Tuesday, May 21, 2013

Sweet And Spicy Sesame Chicken Kebabs

While it wasn't bad as made, I would make some changes next time,  I knew the sauce wasn't going to stick, so I put about 1/4 cup aside just in case.  That was a good thing!  Next time, I will brush the sauce on several times along the cooking process.  (maybe use just a little to mix on the chunks)  There was way more sauce than needed anyways.  Not fabulous but not bad, and it was pretty quick.

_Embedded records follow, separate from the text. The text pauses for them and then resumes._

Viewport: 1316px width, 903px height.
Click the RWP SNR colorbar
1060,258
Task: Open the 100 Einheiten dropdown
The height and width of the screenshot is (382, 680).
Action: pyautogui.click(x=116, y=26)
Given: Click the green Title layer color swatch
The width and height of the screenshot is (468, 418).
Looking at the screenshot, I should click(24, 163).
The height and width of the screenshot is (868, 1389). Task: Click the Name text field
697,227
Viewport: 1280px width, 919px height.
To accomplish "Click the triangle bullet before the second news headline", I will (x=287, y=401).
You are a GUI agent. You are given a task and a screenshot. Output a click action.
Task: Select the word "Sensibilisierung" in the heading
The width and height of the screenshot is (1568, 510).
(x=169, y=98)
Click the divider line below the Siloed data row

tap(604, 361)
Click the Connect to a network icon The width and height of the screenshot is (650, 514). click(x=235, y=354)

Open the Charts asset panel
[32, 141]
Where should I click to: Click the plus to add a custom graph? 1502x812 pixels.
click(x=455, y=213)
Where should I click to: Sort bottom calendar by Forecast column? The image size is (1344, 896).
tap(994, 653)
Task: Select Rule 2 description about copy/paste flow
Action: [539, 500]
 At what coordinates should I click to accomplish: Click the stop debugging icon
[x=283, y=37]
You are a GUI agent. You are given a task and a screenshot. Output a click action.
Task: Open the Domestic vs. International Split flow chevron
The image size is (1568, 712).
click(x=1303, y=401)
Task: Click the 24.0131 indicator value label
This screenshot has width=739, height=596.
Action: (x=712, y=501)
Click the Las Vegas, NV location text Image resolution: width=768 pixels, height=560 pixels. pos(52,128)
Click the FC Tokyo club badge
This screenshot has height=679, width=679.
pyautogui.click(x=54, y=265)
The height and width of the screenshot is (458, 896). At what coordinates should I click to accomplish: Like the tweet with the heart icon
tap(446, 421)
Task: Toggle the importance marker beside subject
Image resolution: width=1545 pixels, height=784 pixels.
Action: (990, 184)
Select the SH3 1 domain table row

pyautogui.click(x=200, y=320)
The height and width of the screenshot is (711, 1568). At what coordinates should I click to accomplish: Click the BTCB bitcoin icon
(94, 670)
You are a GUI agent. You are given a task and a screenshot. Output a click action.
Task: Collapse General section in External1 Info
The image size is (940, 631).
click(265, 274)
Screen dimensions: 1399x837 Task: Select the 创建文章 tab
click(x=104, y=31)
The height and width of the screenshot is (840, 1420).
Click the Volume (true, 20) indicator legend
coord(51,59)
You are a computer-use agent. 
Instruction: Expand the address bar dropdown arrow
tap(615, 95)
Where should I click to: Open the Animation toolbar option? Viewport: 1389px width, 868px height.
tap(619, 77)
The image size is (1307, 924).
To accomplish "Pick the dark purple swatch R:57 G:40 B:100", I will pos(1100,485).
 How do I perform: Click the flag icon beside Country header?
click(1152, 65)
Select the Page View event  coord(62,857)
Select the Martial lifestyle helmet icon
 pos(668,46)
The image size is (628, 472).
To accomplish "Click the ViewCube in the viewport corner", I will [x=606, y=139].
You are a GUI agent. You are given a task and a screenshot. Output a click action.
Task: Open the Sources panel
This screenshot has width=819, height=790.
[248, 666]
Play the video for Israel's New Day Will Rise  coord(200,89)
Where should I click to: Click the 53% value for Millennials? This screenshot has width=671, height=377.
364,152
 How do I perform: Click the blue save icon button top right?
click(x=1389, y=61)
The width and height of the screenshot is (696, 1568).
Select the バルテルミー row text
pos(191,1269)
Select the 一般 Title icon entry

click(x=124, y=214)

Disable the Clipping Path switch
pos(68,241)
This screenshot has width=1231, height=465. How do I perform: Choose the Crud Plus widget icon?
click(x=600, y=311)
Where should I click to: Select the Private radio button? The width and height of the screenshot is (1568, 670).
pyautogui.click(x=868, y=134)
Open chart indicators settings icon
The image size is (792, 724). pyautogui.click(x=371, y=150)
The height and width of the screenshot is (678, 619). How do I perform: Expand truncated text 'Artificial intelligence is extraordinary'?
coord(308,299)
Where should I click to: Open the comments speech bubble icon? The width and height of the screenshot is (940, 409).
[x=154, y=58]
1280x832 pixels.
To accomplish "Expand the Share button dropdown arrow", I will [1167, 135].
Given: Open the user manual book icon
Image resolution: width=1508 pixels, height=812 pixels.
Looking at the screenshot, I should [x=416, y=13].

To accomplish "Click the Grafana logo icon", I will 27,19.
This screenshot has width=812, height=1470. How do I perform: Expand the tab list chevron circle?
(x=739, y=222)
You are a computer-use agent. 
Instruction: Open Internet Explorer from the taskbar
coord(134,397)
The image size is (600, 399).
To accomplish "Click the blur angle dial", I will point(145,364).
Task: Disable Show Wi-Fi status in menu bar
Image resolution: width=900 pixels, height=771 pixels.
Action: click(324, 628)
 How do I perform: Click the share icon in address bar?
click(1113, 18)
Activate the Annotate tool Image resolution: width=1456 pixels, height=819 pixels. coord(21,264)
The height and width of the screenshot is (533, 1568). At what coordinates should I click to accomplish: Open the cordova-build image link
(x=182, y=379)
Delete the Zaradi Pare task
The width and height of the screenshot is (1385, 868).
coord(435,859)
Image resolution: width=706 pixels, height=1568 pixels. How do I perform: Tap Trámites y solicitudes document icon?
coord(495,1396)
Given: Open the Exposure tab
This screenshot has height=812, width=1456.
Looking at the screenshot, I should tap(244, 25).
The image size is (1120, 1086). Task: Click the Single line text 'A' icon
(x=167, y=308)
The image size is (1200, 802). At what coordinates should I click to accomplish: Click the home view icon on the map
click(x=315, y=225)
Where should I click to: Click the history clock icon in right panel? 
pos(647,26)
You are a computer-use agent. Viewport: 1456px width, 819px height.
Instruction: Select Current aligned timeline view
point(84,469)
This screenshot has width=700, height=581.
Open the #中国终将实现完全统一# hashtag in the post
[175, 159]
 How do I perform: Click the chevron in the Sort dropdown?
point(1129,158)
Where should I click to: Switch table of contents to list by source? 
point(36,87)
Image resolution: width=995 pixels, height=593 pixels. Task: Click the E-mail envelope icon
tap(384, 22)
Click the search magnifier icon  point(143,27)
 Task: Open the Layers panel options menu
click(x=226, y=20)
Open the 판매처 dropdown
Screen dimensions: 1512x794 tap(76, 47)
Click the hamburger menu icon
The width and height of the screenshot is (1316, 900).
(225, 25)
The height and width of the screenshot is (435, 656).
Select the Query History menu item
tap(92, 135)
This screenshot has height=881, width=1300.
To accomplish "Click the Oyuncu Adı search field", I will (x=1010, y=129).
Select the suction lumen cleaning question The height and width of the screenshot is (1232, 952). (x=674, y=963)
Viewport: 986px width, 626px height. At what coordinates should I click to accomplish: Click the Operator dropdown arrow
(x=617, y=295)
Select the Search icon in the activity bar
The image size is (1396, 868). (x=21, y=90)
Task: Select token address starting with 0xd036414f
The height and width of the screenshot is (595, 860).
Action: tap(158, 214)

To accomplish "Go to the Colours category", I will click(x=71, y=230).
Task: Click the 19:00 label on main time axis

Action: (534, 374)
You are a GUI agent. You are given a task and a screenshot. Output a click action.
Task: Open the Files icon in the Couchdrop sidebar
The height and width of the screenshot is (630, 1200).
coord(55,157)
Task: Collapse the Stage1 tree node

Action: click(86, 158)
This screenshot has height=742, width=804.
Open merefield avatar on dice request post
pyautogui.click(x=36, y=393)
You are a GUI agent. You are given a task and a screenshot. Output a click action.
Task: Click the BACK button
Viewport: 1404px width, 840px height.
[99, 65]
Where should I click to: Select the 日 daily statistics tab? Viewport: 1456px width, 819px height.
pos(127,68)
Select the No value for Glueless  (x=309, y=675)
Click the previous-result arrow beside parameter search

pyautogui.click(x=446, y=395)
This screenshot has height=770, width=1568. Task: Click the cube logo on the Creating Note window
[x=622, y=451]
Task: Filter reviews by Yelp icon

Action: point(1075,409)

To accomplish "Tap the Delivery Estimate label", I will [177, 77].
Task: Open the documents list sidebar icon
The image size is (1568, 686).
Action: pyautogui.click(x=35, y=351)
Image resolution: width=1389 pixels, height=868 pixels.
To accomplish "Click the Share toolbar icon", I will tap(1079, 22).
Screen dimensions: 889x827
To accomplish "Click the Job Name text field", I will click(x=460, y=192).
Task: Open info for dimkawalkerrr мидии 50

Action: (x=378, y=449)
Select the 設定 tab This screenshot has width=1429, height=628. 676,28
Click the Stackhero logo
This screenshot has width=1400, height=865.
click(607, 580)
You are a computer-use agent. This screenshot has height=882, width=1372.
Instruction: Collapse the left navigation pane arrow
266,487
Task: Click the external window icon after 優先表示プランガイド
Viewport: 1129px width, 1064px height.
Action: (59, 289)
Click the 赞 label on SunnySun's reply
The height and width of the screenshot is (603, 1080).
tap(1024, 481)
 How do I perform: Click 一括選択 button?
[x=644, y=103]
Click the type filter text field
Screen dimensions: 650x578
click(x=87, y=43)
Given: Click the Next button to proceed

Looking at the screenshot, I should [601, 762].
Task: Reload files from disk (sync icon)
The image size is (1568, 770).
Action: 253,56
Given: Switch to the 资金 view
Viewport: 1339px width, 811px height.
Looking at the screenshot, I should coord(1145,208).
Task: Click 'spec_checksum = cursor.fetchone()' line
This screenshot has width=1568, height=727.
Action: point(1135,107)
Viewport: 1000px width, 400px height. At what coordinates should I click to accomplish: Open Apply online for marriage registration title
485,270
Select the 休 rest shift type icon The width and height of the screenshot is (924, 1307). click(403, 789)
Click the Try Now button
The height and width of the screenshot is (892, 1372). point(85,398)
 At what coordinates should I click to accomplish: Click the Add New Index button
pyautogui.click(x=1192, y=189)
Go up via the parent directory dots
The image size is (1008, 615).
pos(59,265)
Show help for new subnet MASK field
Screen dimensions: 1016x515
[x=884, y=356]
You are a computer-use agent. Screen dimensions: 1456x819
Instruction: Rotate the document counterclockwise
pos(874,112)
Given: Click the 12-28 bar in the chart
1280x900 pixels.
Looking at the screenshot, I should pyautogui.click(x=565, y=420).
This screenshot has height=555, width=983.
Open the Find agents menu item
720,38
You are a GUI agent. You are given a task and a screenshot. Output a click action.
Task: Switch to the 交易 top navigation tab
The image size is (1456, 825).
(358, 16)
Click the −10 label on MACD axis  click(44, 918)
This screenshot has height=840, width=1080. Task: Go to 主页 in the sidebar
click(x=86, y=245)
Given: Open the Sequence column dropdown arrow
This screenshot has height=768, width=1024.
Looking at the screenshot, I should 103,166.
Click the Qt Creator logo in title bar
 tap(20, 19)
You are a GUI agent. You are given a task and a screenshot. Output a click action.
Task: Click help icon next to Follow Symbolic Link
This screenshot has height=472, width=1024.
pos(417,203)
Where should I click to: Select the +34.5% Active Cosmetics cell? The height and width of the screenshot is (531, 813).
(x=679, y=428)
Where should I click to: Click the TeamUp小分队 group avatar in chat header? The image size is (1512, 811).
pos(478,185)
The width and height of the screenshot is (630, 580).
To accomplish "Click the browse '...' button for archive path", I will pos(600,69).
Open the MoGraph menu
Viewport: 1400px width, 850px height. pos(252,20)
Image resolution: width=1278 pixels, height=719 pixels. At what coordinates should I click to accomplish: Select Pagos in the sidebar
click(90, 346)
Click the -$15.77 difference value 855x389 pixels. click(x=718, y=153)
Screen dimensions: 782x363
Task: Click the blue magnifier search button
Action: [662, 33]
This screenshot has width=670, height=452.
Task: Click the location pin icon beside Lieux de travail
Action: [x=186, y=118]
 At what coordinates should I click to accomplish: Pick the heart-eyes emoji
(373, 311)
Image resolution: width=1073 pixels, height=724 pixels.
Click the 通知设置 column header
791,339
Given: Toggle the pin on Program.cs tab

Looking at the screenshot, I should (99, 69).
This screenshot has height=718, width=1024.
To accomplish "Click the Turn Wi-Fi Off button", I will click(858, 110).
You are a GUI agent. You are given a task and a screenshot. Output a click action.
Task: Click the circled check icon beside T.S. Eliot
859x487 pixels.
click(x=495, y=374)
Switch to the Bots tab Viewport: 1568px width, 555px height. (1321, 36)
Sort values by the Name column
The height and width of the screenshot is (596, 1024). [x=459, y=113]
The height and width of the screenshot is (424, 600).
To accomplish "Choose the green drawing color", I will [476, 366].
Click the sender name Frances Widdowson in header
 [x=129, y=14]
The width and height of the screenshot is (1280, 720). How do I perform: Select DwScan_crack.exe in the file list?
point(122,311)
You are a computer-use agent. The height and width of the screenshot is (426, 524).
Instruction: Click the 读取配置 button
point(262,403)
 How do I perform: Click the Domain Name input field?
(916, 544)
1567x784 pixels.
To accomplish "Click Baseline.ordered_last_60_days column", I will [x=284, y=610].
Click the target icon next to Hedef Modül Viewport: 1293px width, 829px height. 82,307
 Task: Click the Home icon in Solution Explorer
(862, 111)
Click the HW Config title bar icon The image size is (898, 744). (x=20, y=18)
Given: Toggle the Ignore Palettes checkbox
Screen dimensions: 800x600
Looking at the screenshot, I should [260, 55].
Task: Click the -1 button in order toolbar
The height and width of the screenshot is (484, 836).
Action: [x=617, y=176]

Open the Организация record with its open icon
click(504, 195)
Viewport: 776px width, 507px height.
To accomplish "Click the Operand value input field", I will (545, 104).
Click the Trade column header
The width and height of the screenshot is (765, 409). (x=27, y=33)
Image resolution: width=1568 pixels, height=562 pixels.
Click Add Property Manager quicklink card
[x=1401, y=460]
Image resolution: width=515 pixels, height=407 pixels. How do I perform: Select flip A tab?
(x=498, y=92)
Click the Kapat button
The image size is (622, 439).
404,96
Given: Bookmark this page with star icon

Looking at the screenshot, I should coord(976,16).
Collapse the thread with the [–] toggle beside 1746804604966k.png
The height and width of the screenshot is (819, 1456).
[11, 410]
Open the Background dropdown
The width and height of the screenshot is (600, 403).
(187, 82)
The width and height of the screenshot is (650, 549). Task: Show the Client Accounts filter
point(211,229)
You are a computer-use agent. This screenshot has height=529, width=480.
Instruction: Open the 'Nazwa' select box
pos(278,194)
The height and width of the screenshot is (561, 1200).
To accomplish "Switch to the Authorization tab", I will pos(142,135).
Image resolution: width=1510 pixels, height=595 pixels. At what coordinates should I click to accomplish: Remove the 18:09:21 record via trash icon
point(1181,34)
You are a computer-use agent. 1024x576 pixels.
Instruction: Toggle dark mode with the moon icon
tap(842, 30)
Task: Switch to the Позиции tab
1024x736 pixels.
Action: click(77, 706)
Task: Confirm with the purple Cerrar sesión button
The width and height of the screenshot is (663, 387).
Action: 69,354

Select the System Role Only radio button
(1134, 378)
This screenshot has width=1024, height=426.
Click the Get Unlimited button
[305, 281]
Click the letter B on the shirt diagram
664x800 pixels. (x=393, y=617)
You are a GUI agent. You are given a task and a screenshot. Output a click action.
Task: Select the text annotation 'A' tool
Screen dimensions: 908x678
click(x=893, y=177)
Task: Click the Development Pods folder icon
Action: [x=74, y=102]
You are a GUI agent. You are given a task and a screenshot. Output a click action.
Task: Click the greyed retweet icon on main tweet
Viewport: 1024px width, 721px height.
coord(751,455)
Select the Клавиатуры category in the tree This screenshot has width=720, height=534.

Sweet And Spicy Sesame Chicken Kebabs

Nonstick cooking spray
1/2 Cup hoisin sauce
1/4 Cup medium sherry
2 Tbs. soy sauce
1 Tbs. oyster sauce
2 large cloves garlic minced
3/4 Tsp Chinese five-spice powder
1/8 Tsp crushed red pepper flakes
1 -1/4 lb. boneless skinless chicken (they said thighs, but I used breast)
1/4 Cup toasted sesame seeds
1/4 Cup thinly sliced scallions
Position a rack about 6 inches from the broiler and heat the broiler on
high. Line a large rimmed baking sheet with aluminum foil and coat the
foil with cooking spray.
In a medium bowl, combine the hoisin, sherry, soy sauce, oyster sauce,
garlic, five-spice powder, and red pepper flakes.
Trim and cut the chicken into 1-inch pieces. Add the chicken to the
sauce and toss to coat. Thread the chicken onto 6-inch skewers, using 3
to 4 pieces for each skewer and leaving some space between the pieces.
Arrange the kebabs in a single layer on the prepared baking sheet and
broil until well browned, about 6 minutes. Flip and continue broiling
until the chicken is cooked through, about 4 minutes more. If the
chicken begins to burn, move the rack down one level.
Transfer the kebabs to a serving platter or dinner plates, sprinkle with
the sesame seeds and scallions, and serve.